Likewise, in his column this morning, Peter King posed a question to his readers about who he should choose as coach of the year. Maybe I’ve watched too many Patriots’ games over the last month, but this really was a D’uh moment for me. Sometimes I think that with coach of the year awards, we try to get too smart. Awarding the coach of a team that we expected to be bad, who finished .500 or better, instead of someone who actually is the best coach in the game. It’s why in the NBA Mike Brown, Byron Scott, Sam Mitchell, Avery Johnson, and Mike Dunleavy combine to have as many coach of the year awards as Pat Riley (3), Phil Jackson (1), Greg Popovich (1), and Jerry Sloan (0, or “WTF” as it’s also known). Unlike an MVP award, where writers generally try to award the best player (sometimes errantly, but that’s another issue), with Coach of the Year awards, they often award the best “story.” It’s why Todd Haley and Raheem Morris will get a lot of consideration for the award this year. And yes, they’ve done a phenomenal job in coaching Kansas City and Tampa to 10 and 9 win seasons job, but there truly is only one answer to this question.

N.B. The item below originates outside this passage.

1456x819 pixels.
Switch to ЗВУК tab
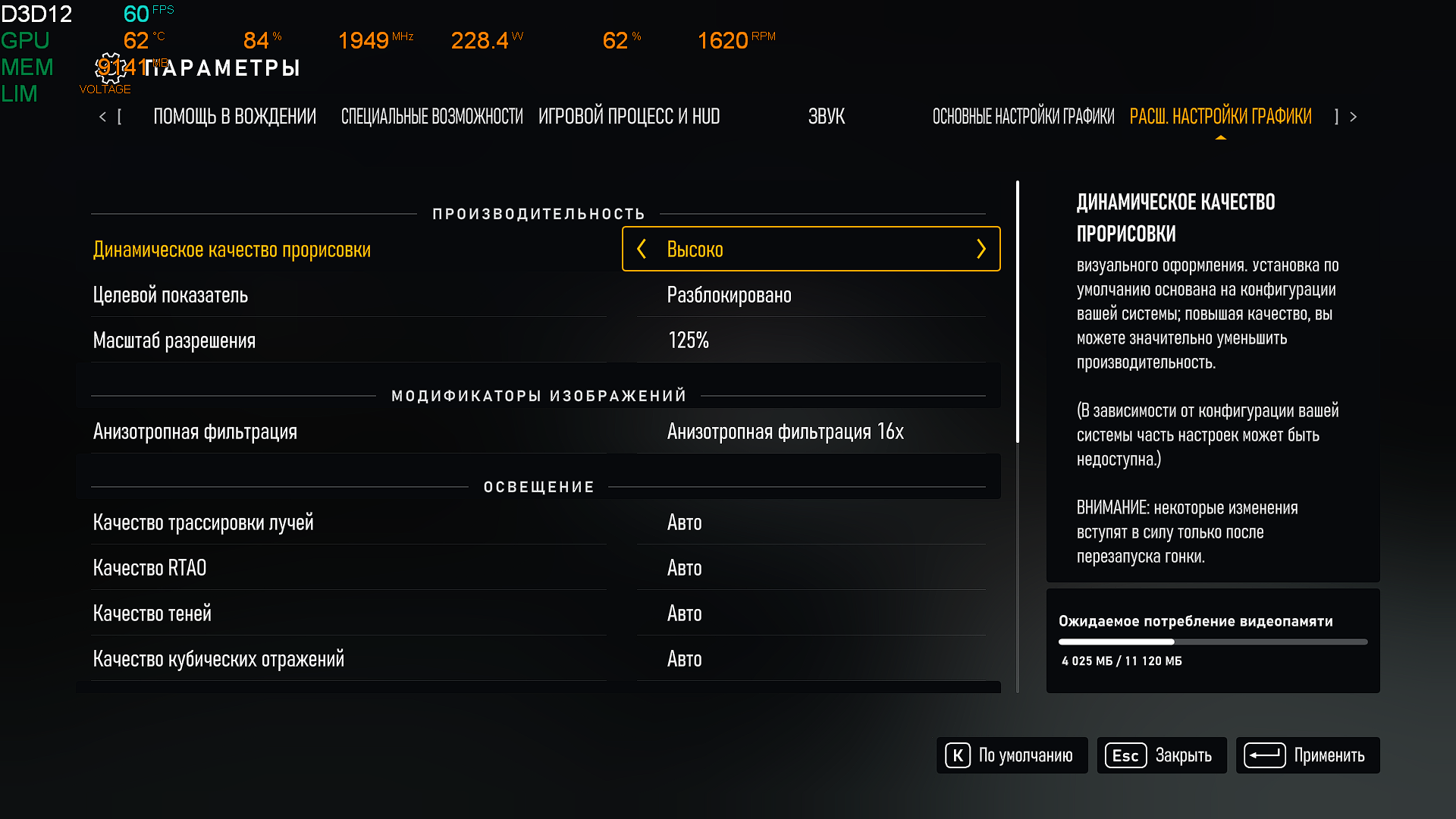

The best coach in the NFL this year, last year, the year before that, or for most of the last decade was Bill Belichick.

Who is the coach of the team that is 13-2 and looking like it might be more dominant than the undefeated 2007 Patriots? Who’s the coach whose team has now gone seven games without a turnover (and have only turned it over nine times all year)? Who’s the coach whose playing two undrafted running backs, guys who by the way have rushed for nearly 1500 yards on an average of 4.79 per carry. Who’s the coach who saw trouble brewing in his locker room and decided that he didn’t need one of the five greatest receiveers to win games? Who’s the coach who got better production out of Deion Branch the rest of the season than the traveling Randy Moss show? Who’s the coach of the team that has won seven straight by an average score of 37.3 to 16.9? Oh and by the way that stretch of games included wins over the Steelers, Colts, Jets, Bears, and Packers…

The answer, the only answer, is Bill Belichick.

The NCAA Suspends Six Ohio State Players for Rules Violations… Starting Next Year.

And there it is, the coal at the bottom of the stocking. Thank you NCAA for once again wearing your greed and hypocrisy like a crushed velvet suit for all the world to see. You guys are special, and coal might actually be too good for you this year.

  1. December 27, 2010 at 4:04 pm

    I hadn’t realized Lebron was such a student of basketball history. Maybe if he had studied the 70s and those great Knicks teams Miami would still be an also-ran.